Damn i almost got a Windows 98 Second Edition license and disk for nothing, turned out it was just Windows 98 they had.

Looking at this board - http://www.ebay.co.uk/itm/Intel-SE4...6?pt=UK_Motherboards_CPUs&hash=item20bf3e4ef8


----------



## dorsetknob (Apr 27, 2012)

will see if i can upload and post pic's to either B/S/T thread   or most probably to the TPU's Nostalgic Hardware Club thread

have you considered useing the slot 1 to socket 370 lga flip chip upgrade card
the older members here will most probably remember these items (got one stashed away )
this enabled slot 1 motherboards to be upgraded to socket 370 P3  Processors

re the 3DFX card its just sitting in its retail box i also found that in the box i had stashed a 
Creative PC DVD encore card (model CT7260) included in the kit is ir remote control kit and software  this was for hardware accelerated playback of DVD
back in the days when CPU's were not man enough for smooth DVD playback

see post below by brandonwh64

got these processors
amd K6 266
amd K6 300
amd K6 350
amd K6 400
amd duron 750
amd duron 1100

if you go intel
P2 233 (2)     (slot1)
P2 266 (2)     (slot1)
Celeron 300/66 (slot1)
Celeron 400/66 (slot1)
Intel Slot1 to socket 370 flipchip adapter ( run a P3 in a slot 1 m/b)
Intel 370 Celeron 366
Intel 370 Celeron 900
Intel 370 P3 800eb
Intel 370 P3 866

spoiling you for choice depending what m/b you eventualy get
and of course there is the question of Ram
Boards from this era were SD Ram got some of that stashed away (even got some edo ram)


----------



## brandonwh64 (Apr 27, 2012)

If you can find one. A AMD K6-3D 450Mhz Socket 7 would be nice


----------



## MilkyWay (Apr 27, 2012)

brandonwh64 said:


> If you can find one. A AMD K6-3D 450Mhz Socket 7 would be nice


Super socket 7 motherboards varied massively in quality. Theres nothing on ebay, I would take a K6-II or III something like that but would need help tracking one down. There's Pentium IIIs for slot 1, no need really for a slocket. I dont fancy a PIII anyway.
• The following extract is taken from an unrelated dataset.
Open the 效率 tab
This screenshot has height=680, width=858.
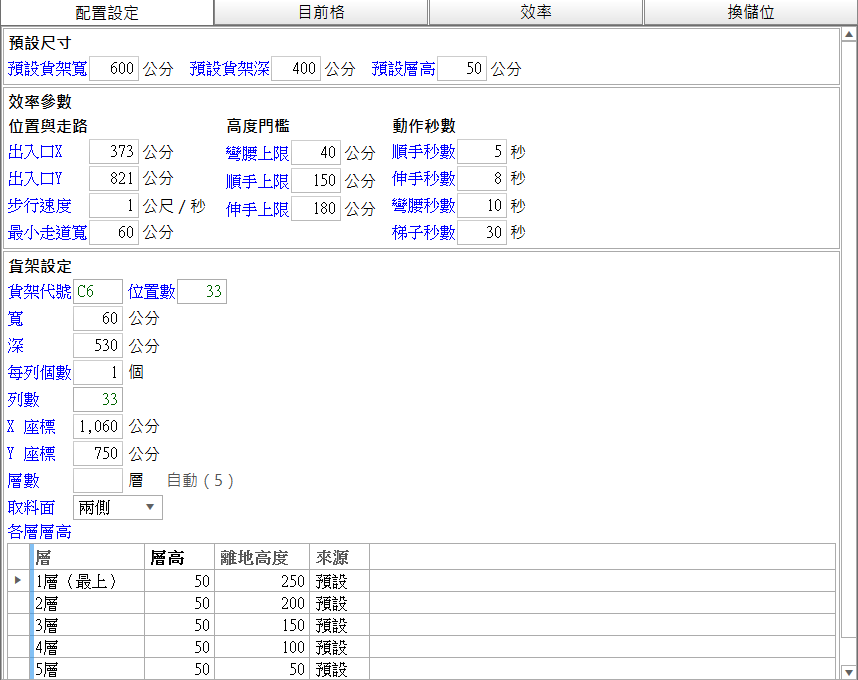pyautogui.click(x=535, y=12)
Another thing that's bugging me is finding a case and psu combo. I dont want to spend a lot on either but the only deal i saw that was price good was a Coolermaster Elite 330 Case With Coolermaster eXtreme Power 500W PSU. That case looks terrible, i just want something with a plain front and side panel.
Coolermaster Elite 330 Case With Coolermaster eXtr...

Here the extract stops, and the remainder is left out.